Public Involvement in a Wait Time Management Initiative
(Abstract 0008)Rebecca Bruni1, Andreas Laupacis2, Wendy Levinson1, Douglas K Martin1
1University of Toronto, Canada, 2Li Ka Shing Knowledge Institute of St. Michael's Hospital, Canada
Background: Wait list management is a particular form of the priority setting (ps) problem that plagues every health system around the world. In Ontario, Canada the provincial government has been aiming to improve access and reduce wait times in five key areas of the health system, in an effort known as the Ontario Wait Time Strategy (OWTS). The public have not been involved in the ps activities of the OWTS and leaders of the strategy do not know what the public thinks about their activities.
Objective: To describe the views of members of the public about a wait time initiative.

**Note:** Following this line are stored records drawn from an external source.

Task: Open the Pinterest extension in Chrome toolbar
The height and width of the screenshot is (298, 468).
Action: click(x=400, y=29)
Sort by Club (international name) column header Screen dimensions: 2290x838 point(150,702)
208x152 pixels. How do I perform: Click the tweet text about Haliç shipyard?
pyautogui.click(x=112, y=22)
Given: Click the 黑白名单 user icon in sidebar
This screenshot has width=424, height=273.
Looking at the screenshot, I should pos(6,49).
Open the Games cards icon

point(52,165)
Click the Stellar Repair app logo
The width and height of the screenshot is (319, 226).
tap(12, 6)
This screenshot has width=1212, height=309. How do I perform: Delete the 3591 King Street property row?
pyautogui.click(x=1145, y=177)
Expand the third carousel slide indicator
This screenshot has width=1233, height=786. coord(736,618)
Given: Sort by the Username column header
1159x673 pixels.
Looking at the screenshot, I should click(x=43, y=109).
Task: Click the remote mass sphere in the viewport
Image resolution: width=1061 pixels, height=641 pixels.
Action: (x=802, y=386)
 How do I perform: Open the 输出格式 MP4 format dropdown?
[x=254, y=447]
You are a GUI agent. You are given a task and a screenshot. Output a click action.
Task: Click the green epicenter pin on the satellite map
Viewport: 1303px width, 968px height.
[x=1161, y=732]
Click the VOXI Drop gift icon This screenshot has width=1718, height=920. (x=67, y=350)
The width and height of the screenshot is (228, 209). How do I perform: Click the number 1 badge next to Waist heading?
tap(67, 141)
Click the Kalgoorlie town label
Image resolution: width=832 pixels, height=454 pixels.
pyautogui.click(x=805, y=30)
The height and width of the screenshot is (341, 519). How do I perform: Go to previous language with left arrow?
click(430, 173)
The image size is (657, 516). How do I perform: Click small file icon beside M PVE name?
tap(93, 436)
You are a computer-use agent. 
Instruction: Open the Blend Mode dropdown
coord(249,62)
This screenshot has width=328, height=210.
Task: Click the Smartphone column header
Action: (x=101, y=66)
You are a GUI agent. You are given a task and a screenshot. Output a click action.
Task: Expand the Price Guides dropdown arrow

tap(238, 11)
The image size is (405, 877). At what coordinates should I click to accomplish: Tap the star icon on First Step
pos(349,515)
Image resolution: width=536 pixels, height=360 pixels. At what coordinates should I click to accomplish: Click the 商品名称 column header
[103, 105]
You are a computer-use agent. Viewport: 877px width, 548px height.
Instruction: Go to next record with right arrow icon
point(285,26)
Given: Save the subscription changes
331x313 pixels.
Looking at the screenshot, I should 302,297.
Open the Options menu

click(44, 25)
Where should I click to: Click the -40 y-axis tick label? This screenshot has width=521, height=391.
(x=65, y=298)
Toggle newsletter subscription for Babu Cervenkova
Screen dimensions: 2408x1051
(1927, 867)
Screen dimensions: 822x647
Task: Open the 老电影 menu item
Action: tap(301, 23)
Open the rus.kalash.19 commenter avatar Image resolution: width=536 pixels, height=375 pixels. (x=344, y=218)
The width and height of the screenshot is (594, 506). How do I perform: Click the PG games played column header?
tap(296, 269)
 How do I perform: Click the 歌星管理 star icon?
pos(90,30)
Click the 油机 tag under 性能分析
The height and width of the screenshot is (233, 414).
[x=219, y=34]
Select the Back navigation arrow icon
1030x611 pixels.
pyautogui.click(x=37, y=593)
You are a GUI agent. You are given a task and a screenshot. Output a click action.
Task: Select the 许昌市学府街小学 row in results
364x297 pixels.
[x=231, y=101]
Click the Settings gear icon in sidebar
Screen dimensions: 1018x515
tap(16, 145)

Methods: Two studies were conducted:1) telephone interviews with a population of Ontarians to describe views on the OWTS; 2) synthesis and analysis of emails sent to the OWTS web-email address.
Results: Members of the public want to be involved in the OWTS. Although
participants expressed support for the OWTS, they were disappointed with the strategy’s communication efforts, and desired more openness and honesty. Members of the public thought they could be involved in: 1) Identifying criteria that will guide OWTS priority setting, and selection of future target service areas; and 2) the communication strategy of the OWTS.
Policy Implications: There is ample opportunity to involve the public in a wait time strategy. Leaders of wait list management strategies can involve the public through 1) shared decision-making; 2) feedback and appeals mechanisms; and 3) the strategy’s communication efforts.
Can Involving the Community in the Development of Health Policy Lead to More Rational Priority Setting?
(Abstract 0060)Kylie Mayo
Department of Human Services, Australia
Background: Birth rates continue to rise and our current workforce projections indicate that we cannot continue to organise services in the same way if we are to provide a quality maternity service in the future.
Objective: To develop a policy framework that draws together the evidence in regards to best practice, community expectations and aspirations, as well as the needs of the workforce.
Method: The maternity care consultation was a three-stage process escalating from highly targeted consultation in stage one through to a comprehensive public consultation in stage 3. Policy development methods included: Commissioning an independent review of the research literature on models of maternity care; development of draft policy released publicly for comment; a comprehensive state-wide consultation through focus groups with health professionals, community forums, Aboriginal community forums and bush meetings, one on one meetings with key stakeholders, a state-wide computer assisted telephone (CATI) survey, a telephone hotline, teleconferences and videoconferences.
Results: The policy identifies fundamental changes to the current structure and culture of maternity services. From first draft to public release, the policy priorities changed from the needs and desires for individuals to have choice in the services they received to being more focused on improving the outcomes for the most vulnerable in our community.
Policy Implications: This process demonstrated that given the right resources, including adequate development time, the community can take an active role in setting health policy with startling results in terms of equity outcomes.